Benchmark crude for July delivery rose $1.23 to settle at $66.31 a barrel on the New York Mercantile Exchange.
The gasoline-pump panic of 2008 has yet to surface, but that's not to say there haven't been some double-takes.
Wholesale gasoline prices, which typically rise during this time of the year, are up a staggering 140 percent since Christmas Eve. Retail gasoline prices have hit a national average of $2.467 a gallon, according to auto club AAA, Wright Express and Oil Price Information Service. Pump prices are up 20 percent just in the past month.
But a gallon of gas is still $1.485 below the price a year ago and that, at its heart, is why you are unlikely to see the same price spikes this time around.

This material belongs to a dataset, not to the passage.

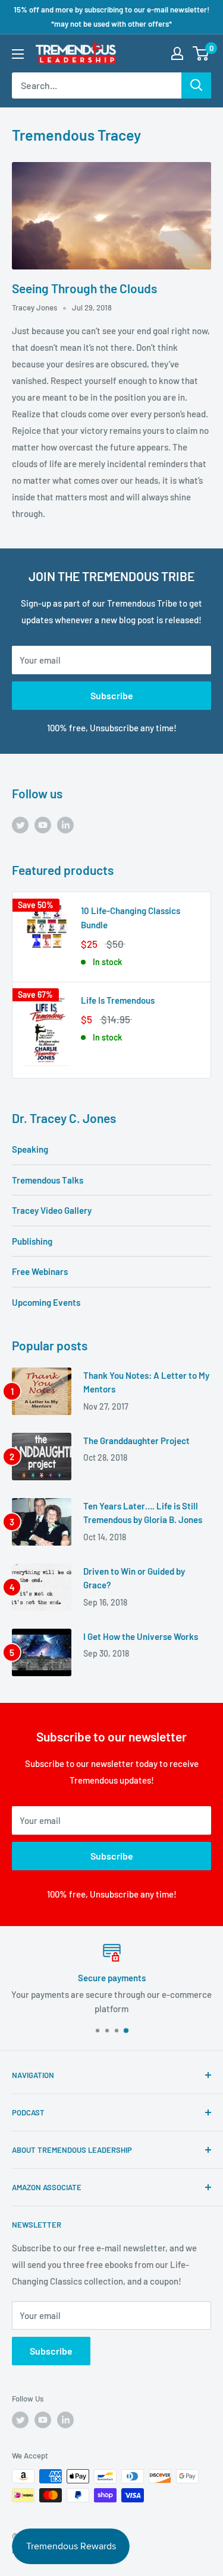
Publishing (32, 1241)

Crude prices have spiked 30 percent this month, enough to give anyone vertigo. But the pain is relative.
At this time last year, crude prices were brushing up against $130.
While crude has risen fast through May, we're still around $66.
For gas prices to hit $3, crude would need to go to about $100 a barrel, well above even the highest projections this year of $70 to $75, said Tom Kloza, publisher and chief oil analyst at Oil Price Information service.
Still many analysts, including Kloza, have been surprised by the run-up in gasoline.
"If you had asked a month ago if we would see a $2.50 national average, I would have said
'no.'"
The jump in energy prices has not been fueled by rising demand, but a belief that demand will rise at some point. That has created a lot of momentum in a market that does not have the fundamentals to support it.
With demand for gasoline running flat to slightly below last year, unemployment moving higher, and ample inventories and refinery capacity it is hard to see prices much higher from here, said Adam Sieminski of Deutsche Bank.
"We've climbed out of the depths, but it's still not growing on a year-over-year basis," he said.
Just like in 2008, however, the weakened U.S. currency is bringing billions of investments into oil markets. Because crude is priced in dollars, it gets a lot cheaper when the U.S. currency falls.
That points to another speculative bubble that many blame for record prices last summer, on Nymex and at the gas pump.